-- EXERCISE BRIEF --
Please give these records again with "pixels" swapped for "px" throughout, everything else unchanged and the pictures left out.

-- THE INPUT --
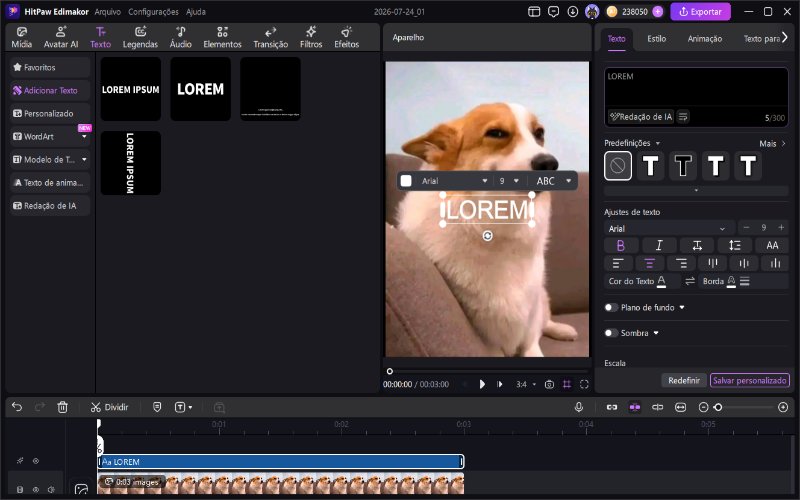The width and height of the screenshot is (800, 500).
Task: Apply italic style to text
Action: click(659, 245)
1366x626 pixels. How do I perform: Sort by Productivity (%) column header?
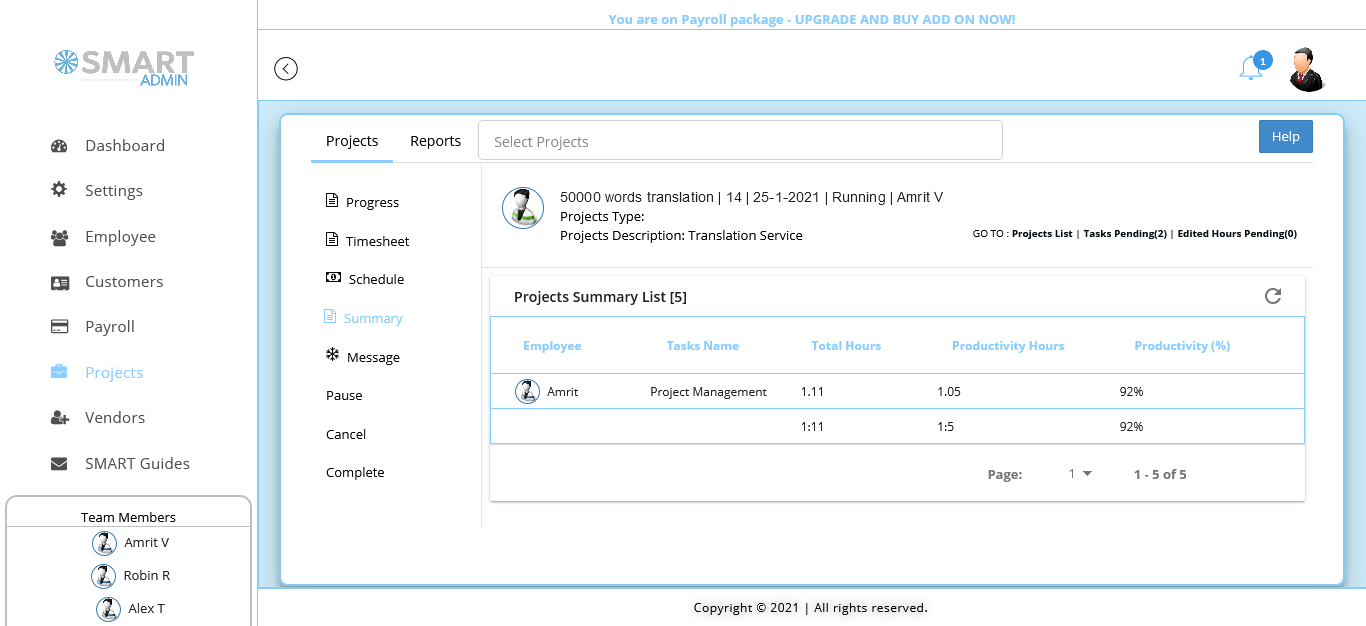pos(1181,346)
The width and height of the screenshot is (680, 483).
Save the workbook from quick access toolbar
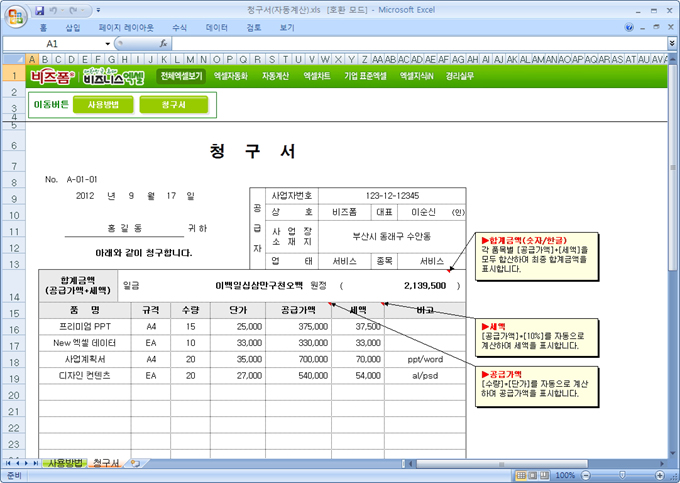[x=40, y=10]
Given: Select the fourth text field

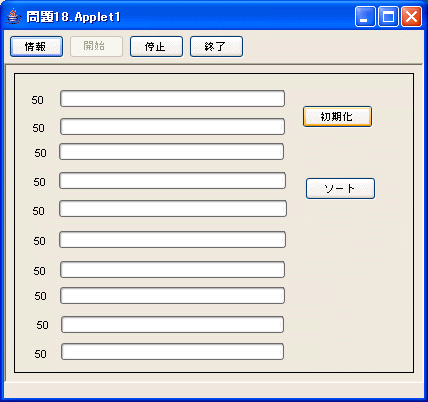Looking at the screenshot, I should click(173, 181).
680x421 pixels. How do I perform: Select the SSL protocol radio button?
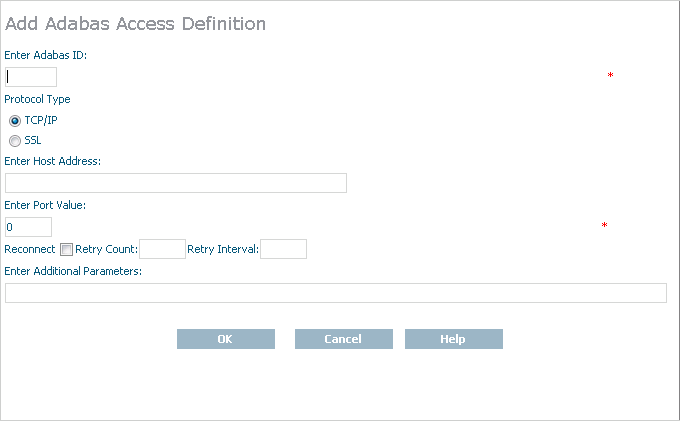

-- TASK OUTPUT --
The width and height of the screenshot is (800, 500).
Task: Apply italic style to text
Action: click(659, 245)
1366x626 px. How do I perform: Sort by Productivity (%) column header?
pos(1181,346)
The width and height of the screenshot is (680, 483).
Save the workbook from quick access toolbar
[x=40, y=10]
Given: Select the fourth text field

Looking at the screenshot, I should click(173, 181).
680x421 px. How do I perform: Select the SSL protocol radio button?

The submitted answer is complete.